The not-so-volatile electorate

The 2004 presidential election was the first one I watched with access to the internet. I was just as addicted to watching the polling results back then as I am now. At the time, the one that was aggregating state polls to track the electoral map was Electoral Vote Predictor and I checked in there daily to see what was up in the race. There are many to choose from now.

What I've been thinking about lately is how, as I watched it unfold, the news wasn't all that good. But I kept watching for trends or signs that things were changing. They never did.

This morning I went back there to see if any of that had been archived. What I found was this map from May 2004 that shows the race at Bush 281 Kerry 257. When the election was over the following November, it was Bush 286 Kerry 251. In other words, not much changed in the intervening 6 months.

That's the reason I keep suggesting that Romney is going to need a game changer to pull this one off. If we look at state polling aggregates and assign states based on those, its currently Obama 294 and Romney 170 with 5 states (74 electoral votes) as basically ties.

When we watch the national popular vote totals (that are dominated by Gallup and Rasmussen), we can get the idea that the electorate swings with a fair amount of volatility. But I'd suggest that's not the case. The truth is that things get locked in pretty early with only a few states up for grabs.

So I'd love to see someone like Nate Silver take a look at how often a state like Virginia - where Obama leads by 5 based on current polling averages - actually swings the other direction.

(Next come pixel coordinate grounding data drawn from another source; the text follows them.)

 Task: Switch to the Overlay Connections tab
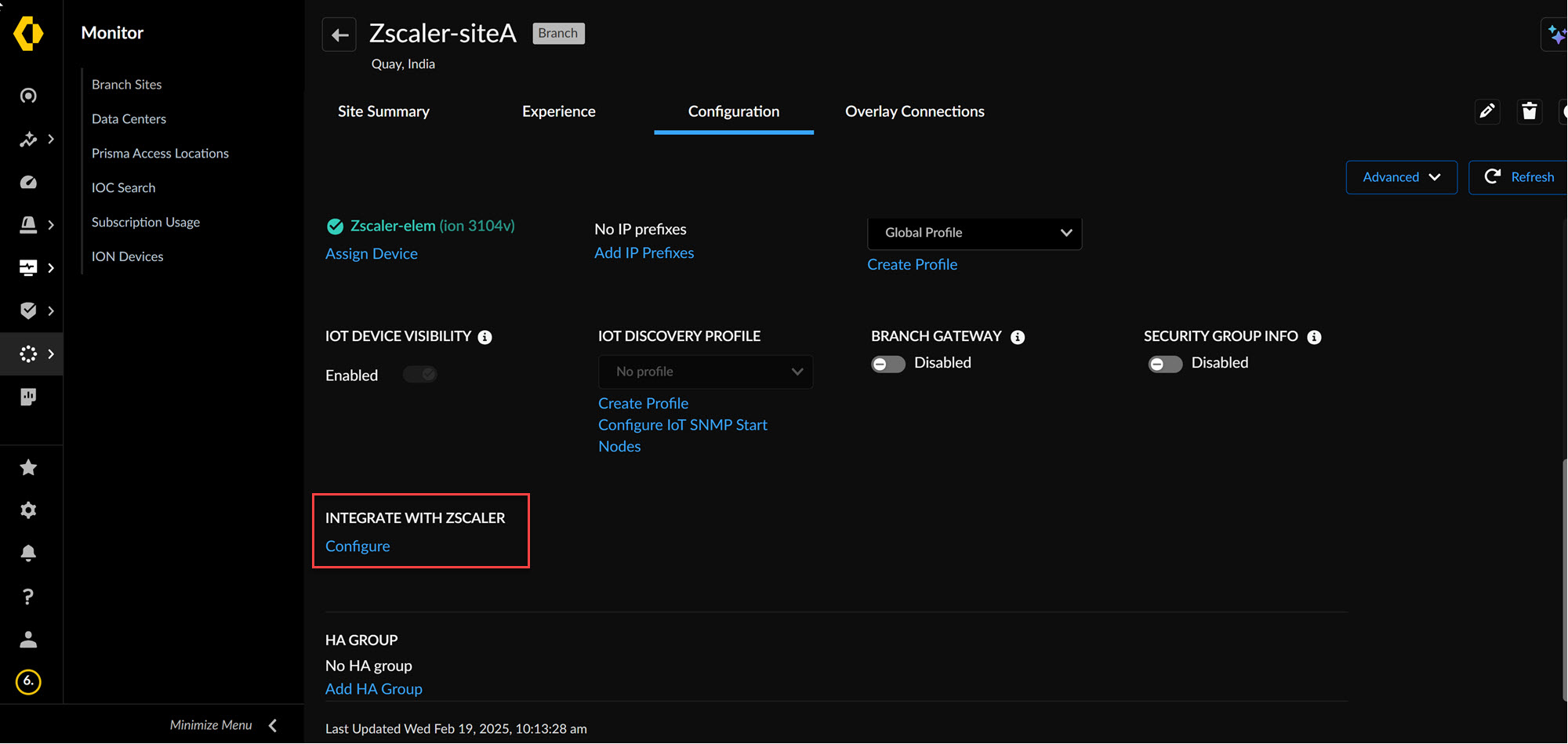click(914, 111)
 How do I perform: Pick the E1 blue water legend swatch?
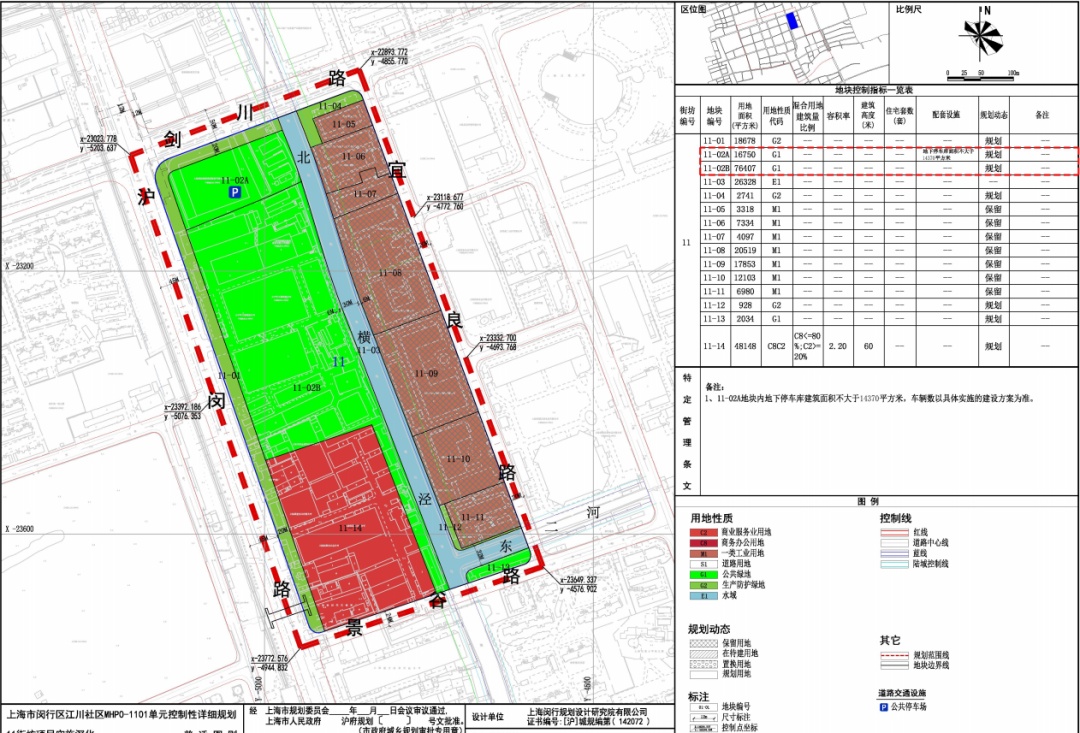704,595
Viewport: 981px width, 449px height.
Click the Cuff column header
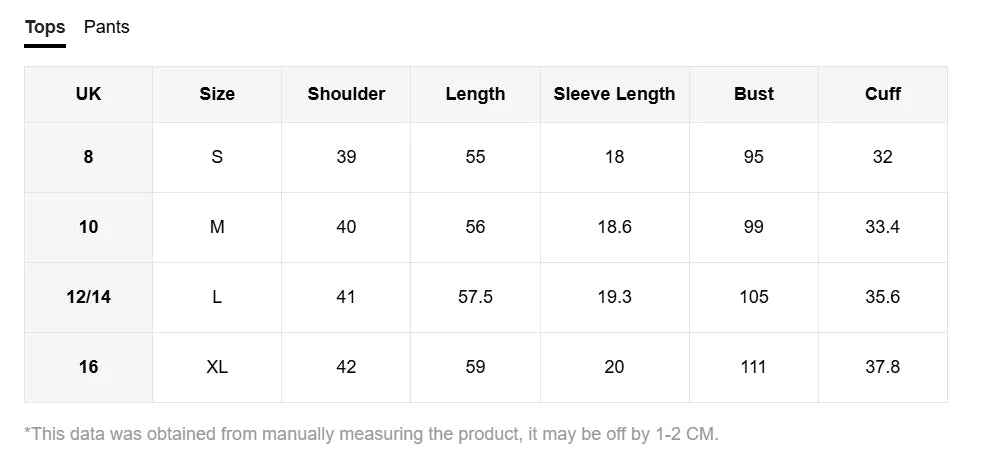(883, 94)
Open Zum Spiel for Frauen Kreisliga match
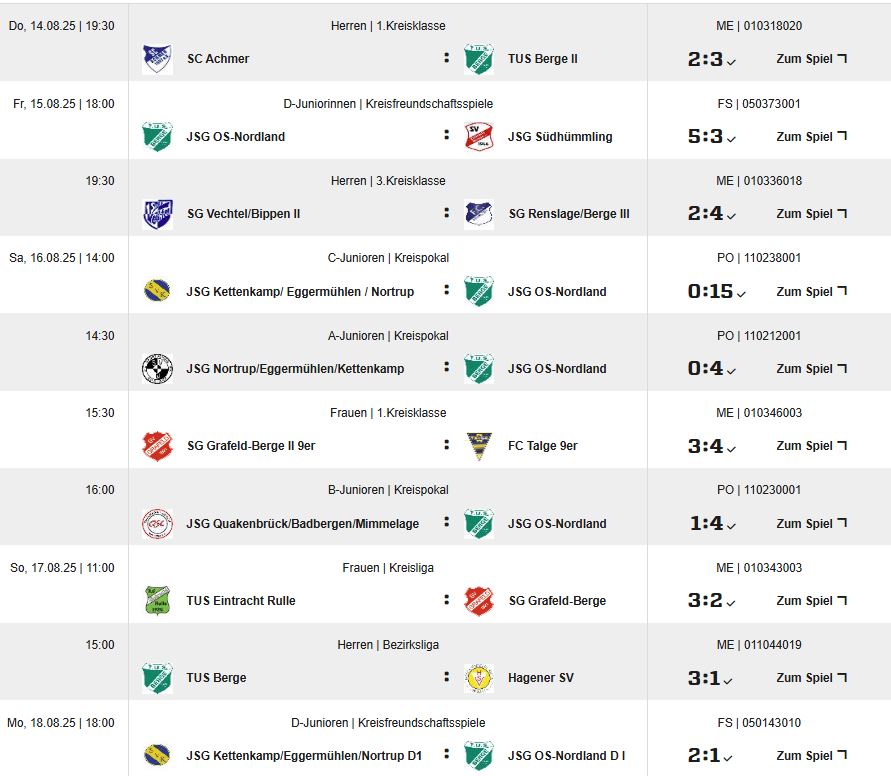Image resolution: width=891 pixels, height=776 pixels. point(811,600)
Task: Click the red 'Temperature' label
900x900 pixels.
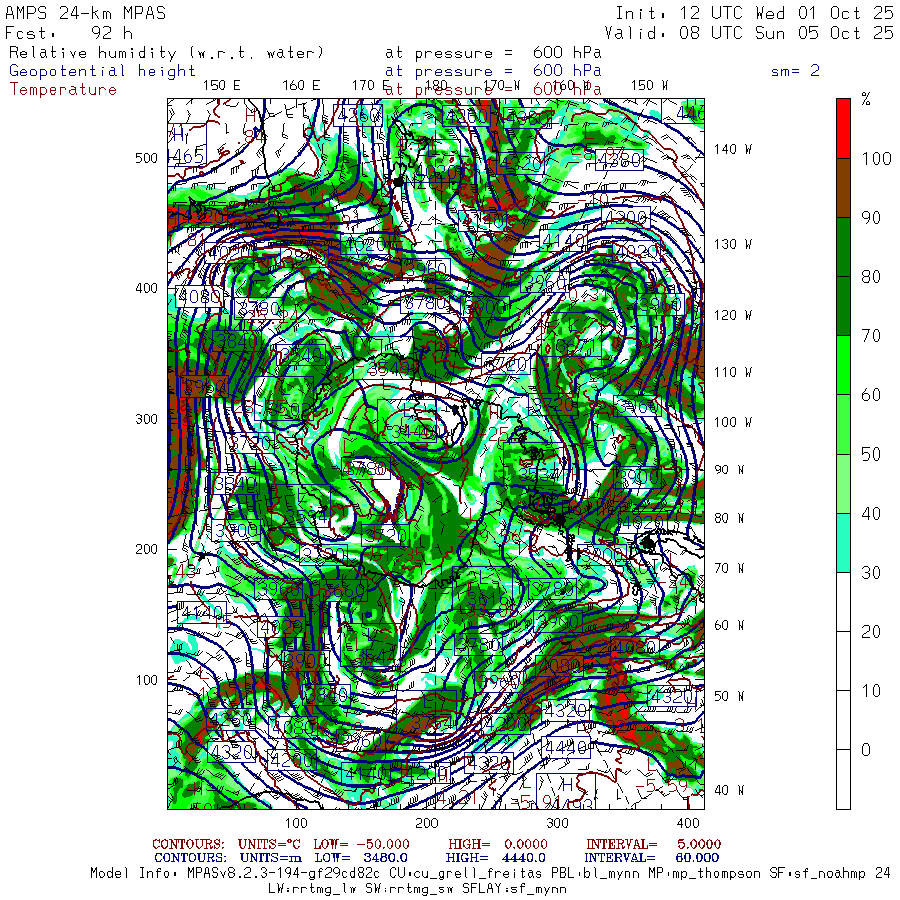Action: tap(63, 90)
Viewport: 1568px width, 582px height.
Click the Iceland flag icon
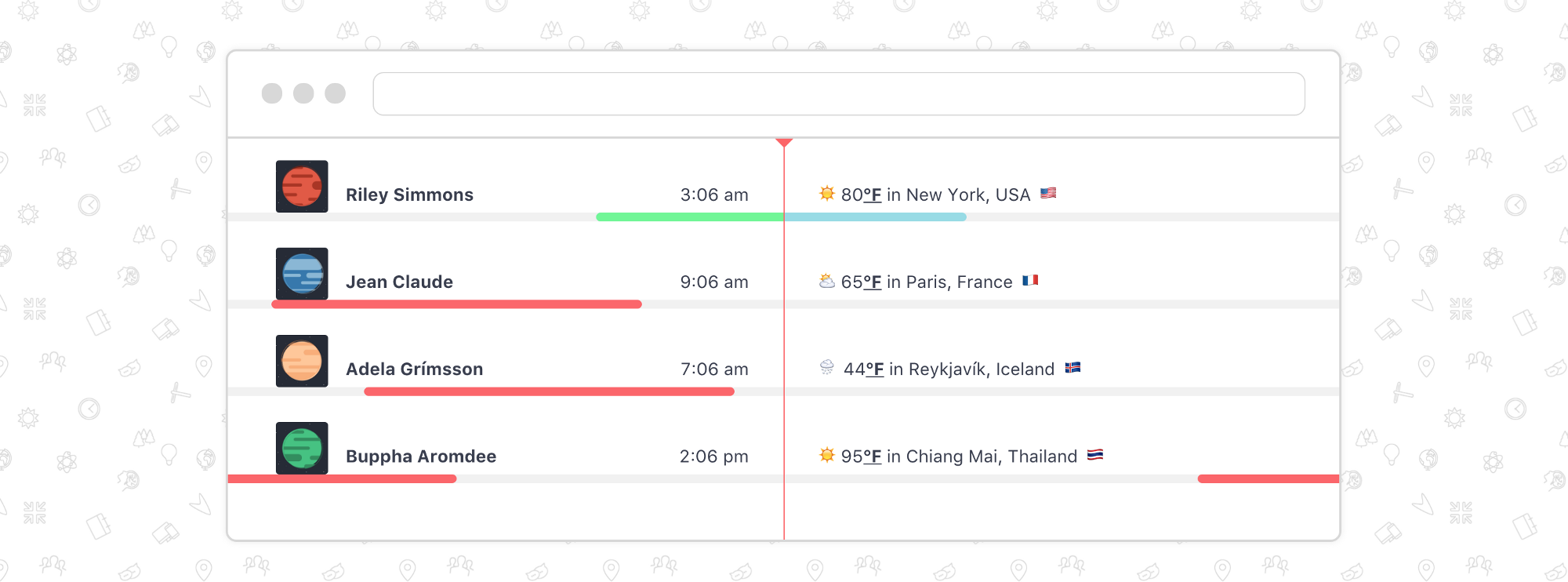coord(1073,367)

I don't know the answer to that - but I suspect not very often.

Taking this one step further, Harry Enten wrote a column last week demonstrating that 5 events we think of as game changers in presidential elections really didn't have much impact at all.

I'm not saying all this to suggest that the race is over or to claim any pre-emptive victory. Instead I'd simply suggest that the idea of a volatile electorate plays into certain people's hands...namely the media. They need to keep us thinking that the latest dose of daily hysteria is of profound importance so that we'll give them our eyeballs and ears. We need to remember that this is a long game we're waging on an ocean liner that doesn't change course on a dime.